[[ INFORMATION SHOWN, beginning ]]

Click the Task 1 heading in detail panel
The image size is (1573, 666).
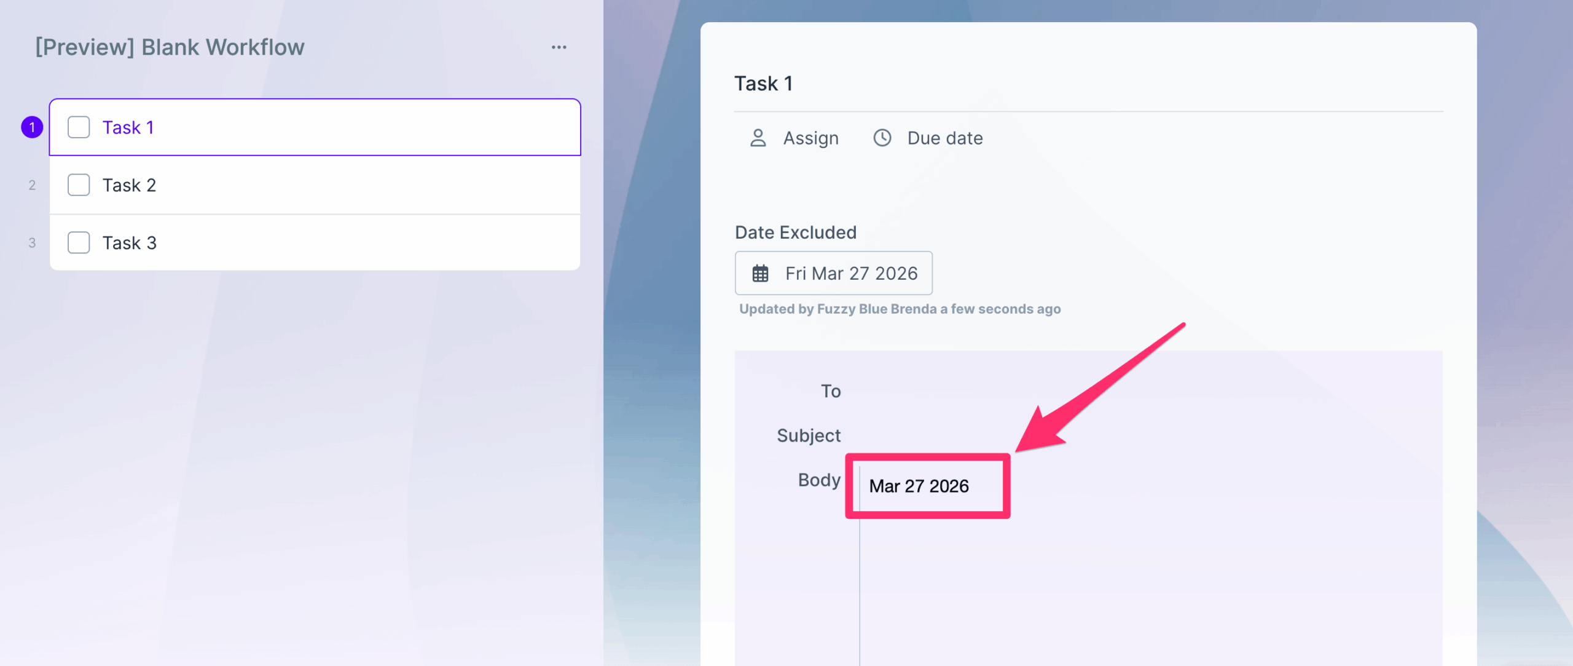764,84
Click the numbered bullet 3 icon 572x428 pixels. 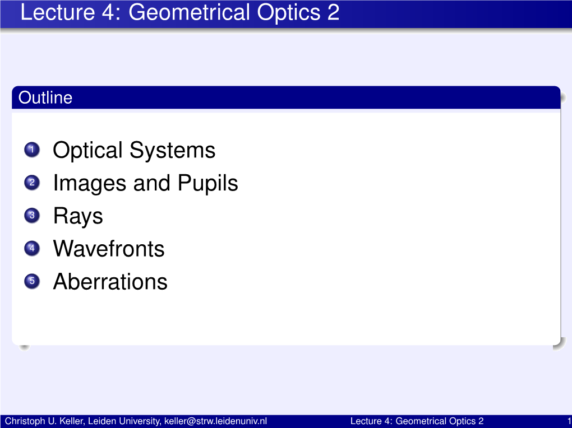point(32,216)
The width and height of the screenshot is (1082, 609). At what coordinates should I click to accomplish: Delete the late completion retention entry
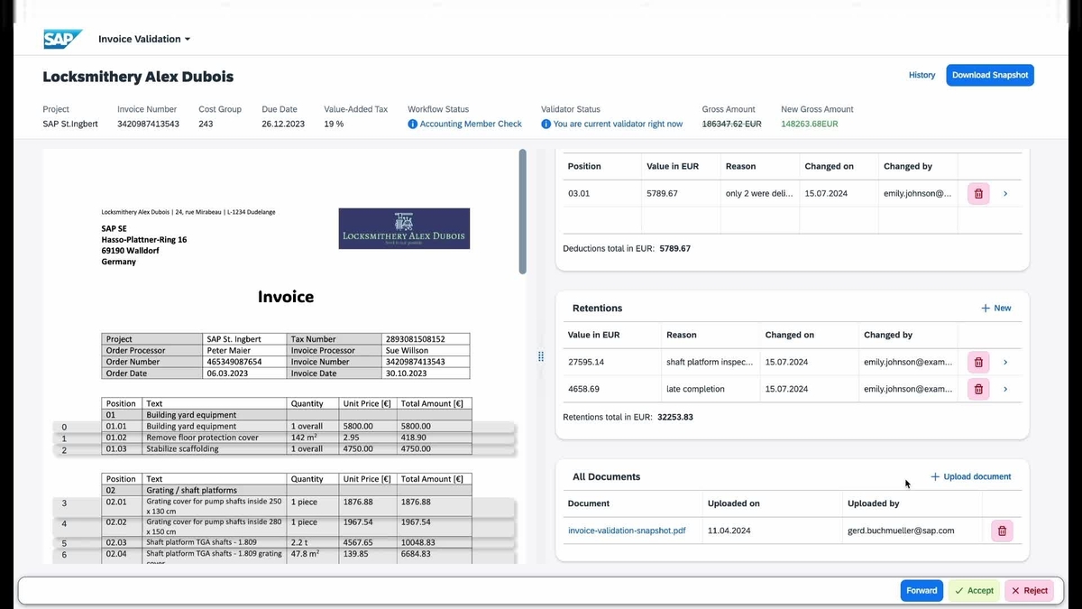(977, 389)
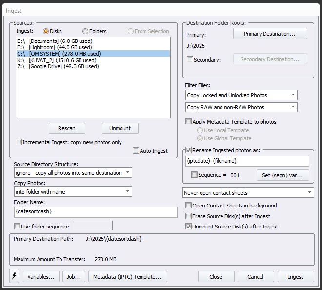322x290 pixels.
Task: Click the Ingest button
Action: pos(295,277)
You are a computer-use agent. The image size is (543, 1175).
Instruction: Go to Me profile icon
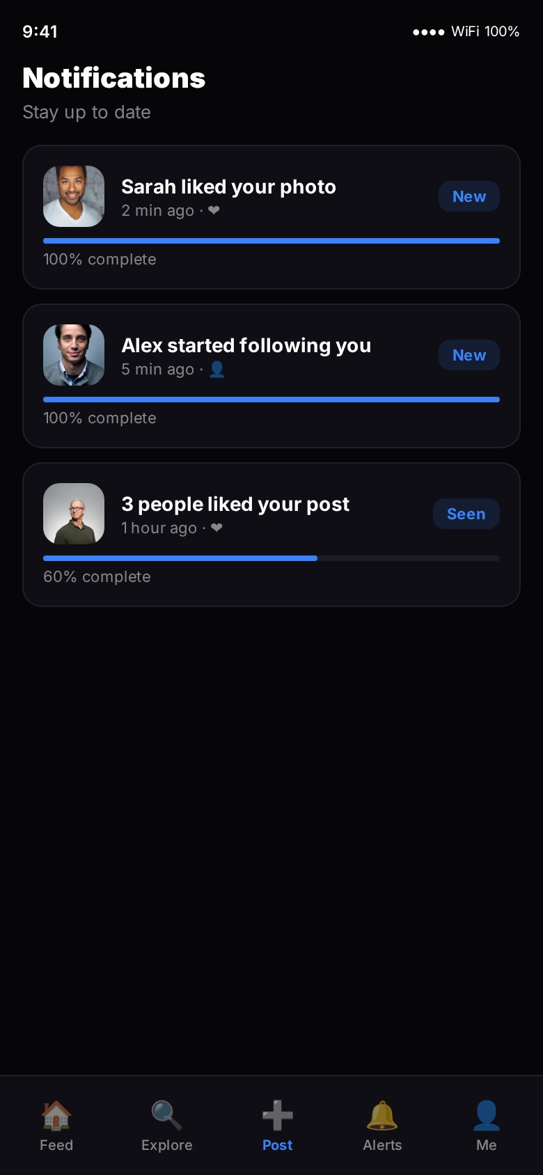(487, 1115)
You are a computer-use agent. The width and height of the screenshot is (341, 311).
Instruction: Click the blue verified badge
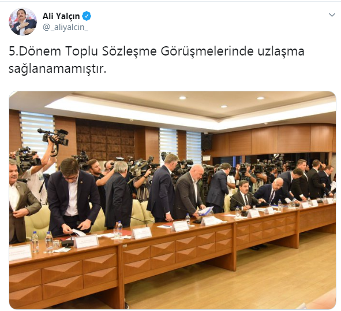87,16
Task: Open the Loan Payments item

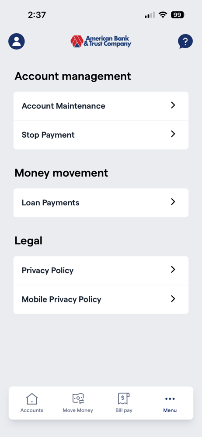Action: 101,203
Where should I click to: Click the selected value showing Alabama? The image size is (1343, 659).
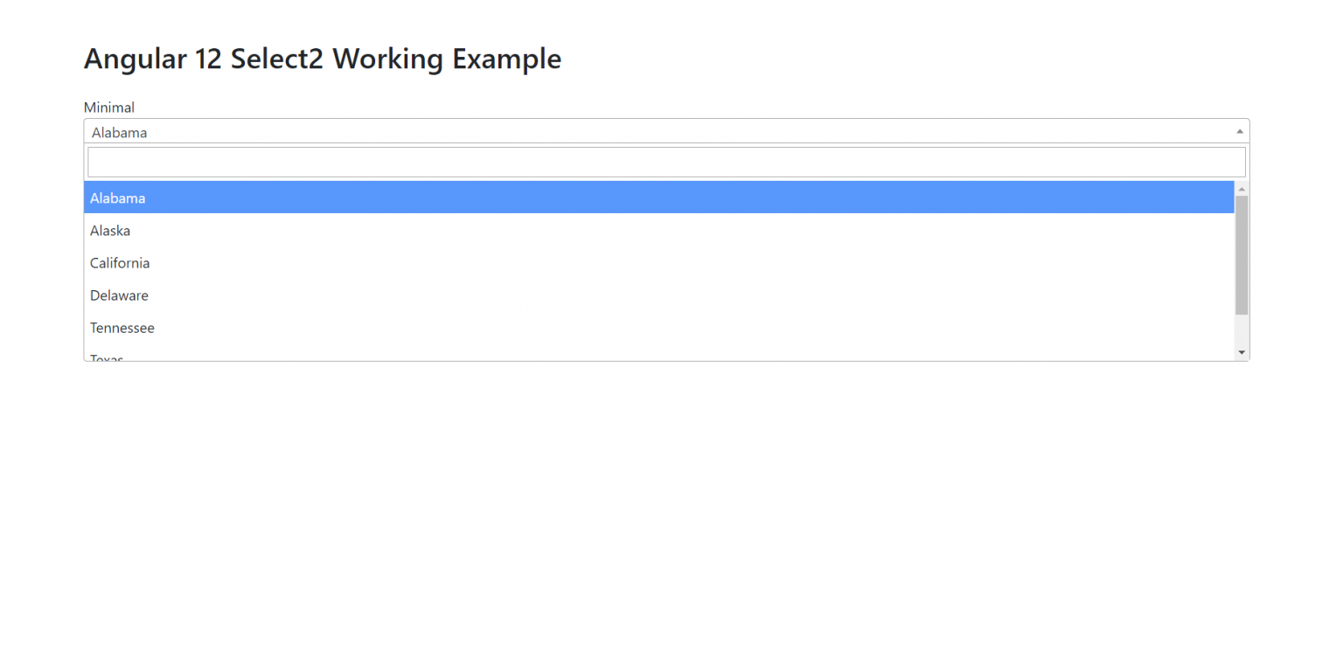(x=120, y=132)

[[ INFORMATION SHOWN, end ]]

▸ **TASK GOAL**: Set the pictures aside and restate word for word only the lines from the line containing "Instruction: Go to Me profile icon" through the end of the entries above, both included.

▸ **ANSWER SECTION**:
Instruction: Go to Me profile icon
(487, 1115)
You are a computer-use agent. The width and height of the screenshot is (341, 311).
Instruction: Click the blue verified badge
87,16
Task: Open the Loan Payments item

Action: 101,203
Where should I click to: Click the selected value showing Alabama? The image size is (1343, 659).
(x=120, y=132)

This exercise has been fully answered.